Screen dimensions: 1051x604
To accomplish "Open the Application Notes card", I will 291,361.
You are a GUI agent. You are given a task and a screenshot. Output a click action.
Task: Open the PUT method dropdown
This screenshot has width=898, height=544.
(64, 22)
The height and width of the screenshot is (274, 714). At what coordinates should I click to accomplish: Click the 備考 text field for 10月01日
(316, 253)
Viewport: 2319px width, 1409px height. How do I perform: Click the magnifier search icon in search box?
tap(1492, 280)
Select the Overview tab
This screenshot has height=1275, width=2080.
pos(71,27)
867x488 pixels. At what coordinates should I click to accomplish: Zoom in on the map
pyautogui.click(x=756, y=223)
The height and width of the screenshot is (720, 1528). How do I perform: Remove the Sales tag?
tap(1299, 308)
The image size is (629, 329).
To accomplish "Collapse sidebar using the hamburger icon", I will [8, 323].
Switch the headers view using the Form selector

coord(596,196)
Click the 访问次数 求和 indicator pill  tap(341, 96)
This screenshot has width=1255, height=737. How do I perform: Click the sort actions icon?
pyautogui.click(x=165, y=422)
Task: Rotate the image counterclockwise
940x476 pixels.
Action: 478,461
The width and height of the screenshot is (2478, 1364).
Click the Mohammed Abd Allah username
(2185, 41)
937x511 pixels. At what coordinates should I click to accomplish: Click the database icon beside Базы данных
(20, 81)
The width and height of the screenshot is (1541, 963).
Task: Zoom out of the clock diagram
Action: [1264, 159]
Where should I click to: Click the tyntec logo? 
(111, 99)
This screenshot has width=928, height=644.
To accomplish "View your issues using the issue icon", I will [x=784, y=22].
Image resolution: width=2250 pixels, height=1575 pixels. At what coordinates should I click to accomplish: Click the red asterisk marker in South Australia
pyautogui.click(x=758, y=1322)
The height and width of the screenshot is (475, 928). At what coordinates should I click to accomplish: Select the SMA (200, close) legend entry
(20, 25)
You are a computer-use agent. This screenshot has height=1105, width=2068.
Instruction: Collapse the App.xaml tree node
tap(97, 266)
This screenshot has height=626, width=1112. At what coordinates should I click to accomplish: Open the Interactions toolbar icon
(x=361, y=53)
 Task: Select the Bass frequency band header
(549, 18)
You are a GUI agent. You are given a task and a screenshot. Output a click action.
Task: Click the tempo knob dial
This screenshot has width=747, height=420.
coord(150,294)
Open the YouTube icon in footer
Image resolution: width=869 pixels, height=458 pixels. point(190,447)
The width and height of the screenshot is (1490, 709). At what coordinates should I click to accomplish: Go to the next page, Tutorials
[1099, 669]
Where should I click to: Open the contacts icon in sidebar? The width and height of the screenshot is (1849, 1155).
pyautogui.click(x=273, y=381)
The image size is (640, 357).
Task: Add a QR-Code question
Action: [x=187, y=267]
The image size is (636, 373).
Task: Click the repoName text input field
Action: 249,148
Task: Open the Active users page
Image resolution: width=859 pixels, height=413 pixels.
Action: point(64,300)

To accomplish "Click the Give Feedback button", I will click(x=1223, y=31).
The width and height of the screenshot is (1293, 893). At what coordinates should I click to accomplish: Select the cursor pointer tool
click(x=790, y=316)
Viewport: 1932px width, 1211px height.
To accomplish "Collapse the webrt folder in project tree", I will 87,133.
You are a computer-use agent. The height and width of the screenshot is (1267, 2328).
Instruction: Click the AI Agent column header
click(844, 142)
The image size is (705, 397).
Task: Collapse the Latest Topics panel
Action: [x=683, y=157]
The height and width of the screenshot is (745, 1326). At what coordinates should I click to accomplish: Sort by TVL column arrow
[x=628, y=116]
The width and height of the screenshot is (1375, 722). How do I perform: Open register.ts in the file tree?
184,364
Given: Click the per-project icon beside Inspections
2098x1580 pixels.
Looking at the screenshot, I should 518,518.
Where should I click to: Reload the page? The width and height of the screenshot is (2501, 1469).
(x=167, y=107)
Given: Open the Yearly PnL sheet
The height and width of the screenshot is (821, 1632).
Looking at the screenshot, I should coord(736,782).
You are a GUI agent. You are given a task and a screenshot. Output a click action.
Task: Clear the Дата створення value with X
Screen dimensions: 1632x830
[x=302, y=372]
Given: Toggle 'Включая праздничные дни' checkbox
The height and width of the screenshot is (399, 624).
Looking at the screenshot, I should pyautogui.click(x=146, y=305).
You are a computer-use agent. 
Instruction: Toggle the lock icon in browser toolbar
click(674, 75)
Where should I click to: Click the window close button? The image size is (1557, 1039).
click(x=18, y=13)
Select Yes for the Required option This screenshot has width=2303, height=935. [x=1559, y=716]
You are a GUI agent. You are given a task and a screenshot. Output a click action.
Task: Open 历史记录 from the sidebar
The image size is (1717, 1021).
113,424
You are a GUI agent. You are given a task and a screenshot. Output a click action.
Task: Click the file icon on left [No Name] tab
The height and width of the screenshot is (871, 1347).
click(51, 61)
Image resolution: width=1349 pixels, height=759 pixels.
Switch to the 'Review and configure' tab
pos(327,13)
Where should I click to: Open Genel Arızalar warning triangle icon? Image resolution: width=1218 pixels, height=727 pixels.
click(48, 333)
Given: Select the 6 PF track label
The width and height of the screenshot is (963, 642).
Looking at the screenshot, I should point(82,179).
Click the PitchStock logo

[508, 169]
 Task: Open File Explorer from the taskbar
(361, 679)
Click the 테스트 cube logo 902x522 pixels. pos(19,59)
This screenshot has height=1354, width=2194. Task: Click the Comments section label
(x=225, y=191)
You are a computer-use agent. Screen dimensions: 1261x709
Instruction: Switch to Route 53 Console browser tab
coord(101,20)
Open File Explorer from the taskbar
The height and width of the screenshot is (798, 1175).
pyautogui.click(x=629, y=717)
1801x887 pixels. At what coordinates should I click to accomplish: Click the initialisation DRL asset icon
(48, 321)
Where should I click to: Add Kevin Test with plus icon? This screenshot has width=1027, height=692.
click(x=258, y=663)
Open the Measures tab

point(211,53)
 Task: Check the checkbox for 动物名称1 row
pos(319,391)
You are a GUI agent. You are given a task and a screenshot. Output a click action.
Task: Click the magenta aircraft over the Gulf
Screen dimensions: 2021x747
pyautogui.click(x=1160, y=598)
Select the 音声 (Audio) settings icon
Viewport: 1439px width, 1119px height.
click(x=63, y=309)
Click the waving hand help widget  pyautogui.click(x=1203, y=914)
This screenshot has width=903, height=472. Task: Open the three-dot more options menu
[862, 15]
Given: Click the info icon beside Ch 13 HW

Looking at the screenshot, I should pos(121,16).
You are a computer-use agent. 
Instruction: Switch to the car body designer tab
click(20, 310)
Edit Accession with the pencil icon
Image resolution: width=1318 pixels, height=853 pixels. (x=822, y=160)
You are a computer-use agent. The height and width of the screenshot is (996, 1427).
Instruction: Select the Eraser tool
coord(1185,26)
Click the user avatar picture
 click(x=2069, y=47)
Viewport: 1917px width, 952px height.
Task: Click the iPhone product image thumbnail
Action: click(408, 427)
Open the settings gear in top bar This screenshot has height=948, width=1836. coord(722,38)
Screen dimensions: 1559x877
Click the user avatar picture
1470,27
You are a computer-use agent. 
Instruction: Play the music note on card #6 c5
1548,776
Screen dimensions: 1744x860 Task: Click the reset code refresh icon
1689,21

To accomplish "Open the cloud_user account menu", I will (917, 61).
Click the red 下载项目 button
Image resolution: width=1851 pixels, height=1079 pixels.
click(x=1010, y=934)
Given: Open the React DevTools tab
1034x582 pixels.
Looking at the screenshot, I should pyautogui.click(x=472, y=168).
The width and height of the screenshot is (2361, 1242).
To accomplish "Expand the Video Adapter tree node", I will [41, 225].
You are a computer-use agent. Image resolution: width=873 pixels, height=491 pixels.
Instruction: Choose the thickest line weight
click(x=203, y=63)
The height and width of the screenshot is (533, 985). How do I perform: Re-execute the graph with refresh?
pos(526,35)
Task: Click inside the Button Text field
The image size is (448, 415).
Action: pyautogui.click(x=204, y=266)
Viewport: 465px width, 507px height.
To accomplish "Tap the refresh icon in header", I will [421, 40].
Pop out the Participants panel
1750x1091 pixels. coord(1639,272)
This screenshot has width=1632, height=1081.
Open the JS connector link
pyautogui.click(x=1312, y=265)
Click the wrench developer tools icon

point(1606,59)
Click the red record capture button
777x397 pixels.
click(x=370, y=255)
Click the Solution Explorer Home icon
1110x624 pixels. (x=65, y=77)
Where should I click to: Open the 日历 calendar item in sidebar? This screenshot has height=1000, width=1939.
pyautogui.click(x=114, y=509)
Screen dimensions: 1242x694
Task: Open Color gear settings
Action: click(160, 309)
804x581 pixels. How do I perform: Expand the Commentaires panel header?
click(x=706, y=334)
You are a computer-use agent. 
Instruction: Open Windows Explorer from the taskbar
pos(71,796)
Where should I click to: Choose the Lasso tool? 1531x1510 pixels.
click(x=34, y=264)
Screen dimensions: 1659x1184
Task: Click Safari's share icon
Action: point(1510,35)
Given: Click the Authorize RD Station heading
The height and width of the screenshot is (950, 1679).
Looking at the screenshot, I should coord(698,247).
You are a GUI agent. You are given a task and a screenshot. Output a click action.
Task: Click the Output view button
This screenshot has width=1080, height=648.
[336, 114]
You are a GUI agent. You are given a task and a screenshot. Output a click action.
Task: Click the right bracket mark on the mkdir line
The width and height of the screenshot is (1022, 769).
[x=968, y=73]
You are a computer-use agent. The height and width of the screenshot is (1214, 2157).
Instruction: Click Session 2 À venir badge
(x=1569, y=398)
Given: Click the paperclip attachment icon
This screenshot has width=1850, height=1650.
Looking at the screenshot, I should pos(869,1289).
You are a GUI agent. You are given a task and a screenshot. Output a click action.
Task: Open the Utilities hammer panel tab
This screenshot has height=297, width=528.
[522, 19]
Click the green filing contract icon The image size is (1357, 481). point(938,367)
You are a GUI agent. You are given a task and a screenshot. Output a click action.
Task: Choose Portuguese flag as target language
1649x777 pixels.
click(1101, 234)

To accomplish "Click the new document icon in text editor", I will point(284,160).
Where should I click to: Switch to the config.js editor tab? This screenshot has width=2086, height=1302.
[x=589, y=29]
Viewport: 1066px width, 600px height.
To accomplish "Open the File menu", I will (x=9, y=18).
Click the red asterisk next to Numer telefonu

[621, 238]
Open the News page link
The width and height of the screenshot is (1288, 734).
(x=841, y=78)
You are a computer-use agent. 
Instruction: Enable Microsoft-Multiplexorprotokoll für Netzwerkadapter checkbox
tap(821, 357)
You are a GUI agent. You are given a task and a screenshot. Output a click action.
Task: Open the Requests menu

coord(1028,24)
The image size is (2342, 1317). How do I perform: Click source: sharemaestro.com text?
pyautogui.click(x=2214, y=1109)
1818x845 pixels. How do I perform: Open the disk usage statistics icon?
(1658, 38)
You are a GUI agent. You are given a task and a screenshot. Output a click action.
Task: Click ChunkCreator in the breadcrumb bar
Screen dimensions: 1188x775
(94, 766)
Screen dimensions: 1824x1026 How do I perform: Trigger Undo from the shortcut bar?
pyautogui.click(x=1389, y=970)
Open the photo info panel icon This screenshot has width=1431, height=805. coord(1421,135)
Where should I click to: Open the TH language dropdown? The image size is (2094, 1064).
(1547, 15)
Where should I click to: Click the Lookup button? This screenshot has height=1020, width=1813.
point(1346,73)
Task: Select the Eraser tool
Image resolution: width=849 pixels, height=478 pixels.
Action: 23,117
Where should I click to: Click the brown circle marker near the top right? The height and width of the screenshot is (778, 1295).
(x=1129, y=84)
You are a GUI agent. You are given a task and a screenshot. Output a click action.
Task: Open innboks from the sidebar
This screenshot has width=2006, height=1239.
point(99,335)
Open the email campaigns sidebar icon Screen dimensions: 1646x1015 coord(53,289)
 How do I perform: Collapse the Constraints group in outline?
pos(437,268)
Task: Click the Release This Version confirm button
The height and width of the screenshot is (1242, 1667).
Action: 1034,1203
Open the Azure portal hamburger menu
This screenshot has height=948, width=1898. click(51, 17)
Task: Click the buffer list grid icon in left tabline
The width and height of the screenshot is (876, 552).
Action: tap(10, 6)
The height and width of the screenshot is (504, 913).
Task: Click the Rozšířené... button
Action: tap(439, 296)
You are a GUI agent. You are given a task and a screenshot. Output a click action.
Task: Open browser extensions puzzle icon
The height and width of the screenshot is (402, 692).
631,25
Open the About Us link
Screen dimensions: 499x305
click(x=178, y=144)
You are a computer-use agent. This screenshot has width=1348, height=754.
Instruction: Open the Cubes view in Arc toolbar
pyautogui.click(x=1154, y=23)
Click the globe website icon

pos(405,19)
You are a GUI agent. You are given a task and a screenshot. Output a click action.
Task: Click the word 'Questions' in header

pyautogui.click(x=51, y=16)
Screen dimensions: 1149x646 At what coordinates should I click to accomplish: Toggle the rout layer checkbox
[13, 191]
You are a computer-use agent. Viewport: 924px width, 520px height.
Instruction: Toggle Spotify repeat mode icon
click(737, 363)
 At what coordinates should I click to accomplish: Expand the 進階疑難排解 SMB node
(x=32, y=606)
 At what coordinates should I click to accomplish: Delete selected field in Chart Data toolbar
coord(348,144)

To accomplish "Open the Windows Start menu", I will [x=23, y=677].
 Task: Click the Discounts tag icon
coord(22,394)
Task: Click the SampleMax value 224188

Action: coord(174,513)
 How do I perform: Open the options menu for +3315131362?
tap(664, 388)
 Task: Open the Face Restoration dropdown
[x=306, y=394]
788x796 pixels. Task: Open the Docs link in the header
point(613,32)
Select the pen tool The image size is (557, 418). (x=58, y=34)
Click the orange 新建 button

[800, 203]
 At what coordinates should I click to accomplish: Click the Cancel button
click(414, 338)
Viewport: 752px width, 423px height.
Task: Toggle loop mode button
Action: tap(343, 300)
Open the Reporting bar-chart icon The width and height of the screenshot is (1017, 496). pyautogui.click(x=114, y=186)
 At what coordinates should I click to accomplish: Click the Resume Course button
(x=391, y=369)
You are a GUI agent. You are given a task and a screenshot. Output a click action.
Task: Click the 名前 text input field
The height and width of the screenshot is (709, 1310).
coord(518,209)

> **Your instructions**:
Every line of the listing that holds the word "left" is to be found and copied.

> **Problem solution**:
Task: Click the file icon on left [No Name] tab
Task: Click the buffer list grid icon in left tabline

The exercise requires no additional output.